BEIJING • China is planning a mega dam in Tibet that is able to produce triple the electricity generated by the Three Gorges - the world's largest power station - stoking fears among environmentalists and in neighbouring India.
The dam will span the Brahmaputra River before the waterway leaves the Himalayas and flows into India, straddling the world's longest and deepest canyon at an altitude of more than 1,500m.
The project in Tibet's Medog County is expected to dwarf the record-breaking Three Gorges Dam on the Yangtze River in central China, and is billed as being able to produce 300 billion kilowatts of electricity each year.
It is mentioned in China's strategic 14th Five-Year Plan, unveiled last month at an annual congress of the country's top lawmakers. But the plan was short on details, a timeframe or budget.
The river, known as the Yarlung Tsangpo in Tibetan, is also home to two other projects far upstream, while six others are in the pipeline or under construction.
The "super dam", however, is in a league of its own.

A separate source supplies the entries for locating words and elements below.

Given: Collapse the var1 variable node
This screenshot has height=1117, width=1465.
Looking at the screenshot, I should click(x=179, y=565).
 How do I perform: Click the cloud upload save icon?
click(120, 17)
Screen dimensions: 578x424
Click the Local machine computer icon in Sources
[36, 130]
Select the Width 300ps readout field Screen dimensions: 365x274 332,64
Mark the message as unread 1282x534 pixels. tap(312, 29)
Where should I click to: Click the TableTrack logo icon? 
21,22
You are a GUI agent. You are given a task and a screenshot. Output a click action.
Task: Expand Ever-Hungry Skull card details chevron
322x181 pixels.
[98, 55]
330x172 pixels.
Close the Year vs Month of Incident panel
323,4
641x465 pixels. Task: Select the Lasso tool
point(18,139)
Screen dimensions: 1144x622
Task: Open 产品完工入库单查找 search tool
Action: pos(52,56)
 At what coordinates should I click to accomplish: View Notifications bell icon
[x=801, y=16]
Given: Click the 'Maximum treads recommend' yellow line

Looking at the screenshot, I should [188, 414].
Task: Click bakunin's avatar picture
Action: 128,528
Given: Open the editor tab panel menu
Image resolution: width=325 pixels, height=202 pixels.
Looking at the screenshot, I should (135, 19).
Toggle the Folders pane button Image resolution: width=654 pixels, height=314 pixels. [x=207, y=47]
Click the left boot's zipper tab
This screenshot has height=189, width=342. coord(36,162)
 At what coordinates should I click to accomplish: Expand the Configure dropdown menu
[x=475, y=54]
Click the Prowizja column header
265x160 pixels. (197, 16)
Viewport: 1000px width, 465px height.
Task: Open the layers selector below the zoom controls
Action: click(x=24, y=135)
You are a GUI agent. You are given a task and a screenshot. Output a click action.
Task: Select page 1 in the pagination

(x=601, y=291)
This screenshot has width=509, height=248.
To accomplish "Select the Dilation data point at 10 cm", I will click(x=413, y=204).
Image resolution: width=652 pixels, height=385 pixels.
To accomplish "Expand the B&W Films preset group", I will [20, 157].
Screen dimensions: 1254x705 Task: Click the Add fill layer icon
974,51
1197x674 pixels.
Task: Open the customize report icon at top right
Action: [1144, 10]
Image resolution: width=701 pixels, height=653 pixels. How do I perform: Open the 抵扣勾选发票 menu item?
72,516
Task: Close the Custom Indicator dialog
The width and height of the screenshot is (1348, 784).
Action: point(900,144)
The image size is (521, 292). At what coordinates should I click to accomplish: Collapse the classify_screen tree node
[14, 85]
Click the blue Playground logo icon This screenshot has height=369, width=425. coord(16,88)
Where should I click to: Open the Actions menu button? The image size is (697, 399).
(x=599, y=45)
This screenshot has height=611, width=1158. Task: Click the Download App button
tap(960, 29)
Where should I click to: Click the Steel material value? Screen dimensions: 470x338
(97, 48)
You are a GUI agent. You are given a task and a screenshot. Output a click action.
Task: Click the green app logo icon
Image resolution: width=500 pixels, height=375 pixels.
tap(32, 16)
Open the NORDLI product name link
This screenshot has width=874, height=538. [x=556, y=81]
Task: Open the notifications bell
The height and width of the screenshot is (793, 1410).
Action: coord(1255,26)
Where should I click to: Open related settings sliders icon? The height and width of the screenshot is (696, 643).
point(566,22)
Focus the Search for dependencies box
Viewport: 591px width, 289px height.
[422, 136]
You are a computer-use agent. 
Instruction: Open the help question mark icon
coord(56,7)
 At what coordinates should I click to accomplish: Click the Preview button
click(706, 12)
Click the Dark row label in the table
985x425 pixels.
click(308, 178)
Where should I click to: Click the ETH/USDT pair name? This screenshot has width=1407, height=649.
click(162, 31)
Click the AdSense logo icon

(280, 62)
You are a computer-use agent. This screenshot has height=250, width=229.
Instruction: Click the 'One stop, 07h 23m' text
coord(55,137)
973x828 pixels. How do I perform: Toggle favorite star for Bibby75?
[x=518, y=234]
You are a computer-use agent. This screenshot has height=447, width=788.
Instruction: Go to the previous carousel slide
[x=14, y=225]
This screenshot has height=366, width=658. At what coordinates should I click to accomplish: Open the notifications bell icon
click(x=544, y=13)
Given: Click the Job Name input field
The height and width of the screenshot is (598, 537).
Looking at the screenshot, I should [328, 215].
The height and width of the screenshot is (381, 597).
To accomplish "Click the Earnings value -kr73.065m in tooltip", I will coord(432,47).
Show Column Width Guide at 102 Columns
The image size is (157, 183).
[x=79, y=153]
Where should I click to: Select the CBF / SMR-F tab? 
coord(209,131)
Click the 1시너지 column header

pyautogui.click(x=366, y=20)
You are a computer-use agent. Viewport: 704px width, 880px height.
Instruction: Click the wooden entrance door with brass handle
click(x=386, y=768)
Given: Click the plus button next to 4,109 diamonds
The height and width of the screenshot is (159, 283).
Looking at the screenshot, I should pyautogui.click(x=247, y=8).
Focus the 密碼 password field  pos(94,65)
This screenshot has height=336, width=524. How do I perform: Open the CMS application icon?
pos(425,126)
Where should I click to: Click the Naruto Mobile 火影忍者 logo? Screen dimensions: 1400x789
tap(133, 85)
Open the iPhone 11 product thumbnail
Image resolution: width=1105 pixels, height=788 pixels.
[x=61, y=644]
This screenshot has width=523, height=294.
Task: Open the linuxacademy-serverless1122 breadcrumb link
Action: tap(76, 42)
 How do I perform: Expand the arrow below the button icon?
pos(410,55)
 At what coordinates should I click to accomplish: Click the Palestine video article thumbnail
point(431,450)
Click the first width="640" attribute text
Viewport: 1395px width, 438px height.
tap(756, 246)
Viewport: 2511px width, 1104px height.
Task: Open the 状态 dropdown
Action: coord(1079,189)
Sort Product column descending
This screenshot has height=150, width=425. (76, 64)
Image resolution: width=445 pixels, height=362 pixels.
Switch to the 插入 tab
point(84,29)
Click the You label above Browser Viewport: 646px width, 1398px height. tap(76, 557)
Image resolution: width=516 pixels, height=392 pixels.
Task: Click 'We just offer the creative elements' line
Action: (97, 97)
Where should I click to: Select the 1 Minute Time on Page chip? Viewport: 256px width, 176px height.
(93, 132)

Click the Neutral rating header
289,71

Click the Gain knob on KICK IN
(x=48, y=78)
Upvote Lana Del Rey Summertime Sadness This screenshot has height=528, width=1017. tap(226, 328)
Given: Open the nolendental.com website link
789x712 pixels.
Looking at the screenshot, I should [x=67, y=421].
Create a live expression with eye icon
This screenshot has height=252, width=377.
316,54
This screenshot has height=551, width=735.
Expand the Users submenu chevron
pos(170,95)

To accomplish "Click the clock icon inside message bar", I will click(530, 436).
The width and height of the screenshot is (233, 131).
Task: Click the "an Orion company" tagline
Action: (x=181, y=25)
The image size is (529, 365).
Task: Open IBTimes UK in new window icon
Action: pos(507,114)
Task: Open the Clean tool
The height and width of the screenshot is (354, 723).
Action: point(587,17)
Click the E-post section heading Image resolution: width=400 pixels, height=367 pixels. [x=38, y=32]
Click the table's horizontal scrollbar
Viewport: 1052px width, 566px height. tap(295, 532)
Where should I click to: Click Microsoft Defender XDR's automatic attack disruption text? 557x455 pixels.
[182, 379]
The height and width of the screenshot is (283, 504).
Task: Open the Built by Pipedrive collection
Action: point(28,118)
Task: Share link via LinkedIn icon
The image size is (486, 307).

Last October, the Tibet local government signed a strategic cooperation agreement with PowerChina, a public construction firm specialising in hydroelectric projects.
Beijing may justify the massive project as an environmentally friendly alternative to fossil fuels, but it risks provoking strong opposition from environmentalists in the same way that the Three Gorges Dam, built between 1994 and 2012, did. That project created a reservoir and displaced 1.4 million inhabitants upstream.
"Building a dam the size of the super dam is likely a really bad idea for many reasons," said Mr Brian Eyler, energy, water and sustainability programme director at the Stimson Centre, a US think-tank.
Besides being known for seismic activity, the area also contains unique biodiversity. The dam would block the migration of fish as well as sediment flow that enriches the soil during seasonal floods downstream, said Mr Eyler.
There are both ecological and political risks, noted Mr Tempa Gyaltsen Zamlha, an environmental policy specialist at the Tibet Policy Institute, a think-tank linked to the Tibetan government in exile based in Dharamshala, India.
"We have a very rich Tibetan cultural heritage in those areas, and any dam construction would cause ecological destruction, submergence of parts of that region," he said. "Many local residents would be forced to leave their ancestral homes."
He added that the project will encourage migration of Han Chinese workers that "gradually becomes a permanent settlement".
New Delhi is also worried by the project. China is effectively in a position to control the origins of much of South Asia's water supply, analysts say.
"Water wars are a key component of such warfare as they allow China to leverage its upstream Tibet-centred power over the most essential natural resource," wrote political scientist Brahma Chellaney in the Times of India.
In reaction to the dam project, the Indian government has floated the prospect of building another dam on the Brahmaputra to shore up its own water reserves.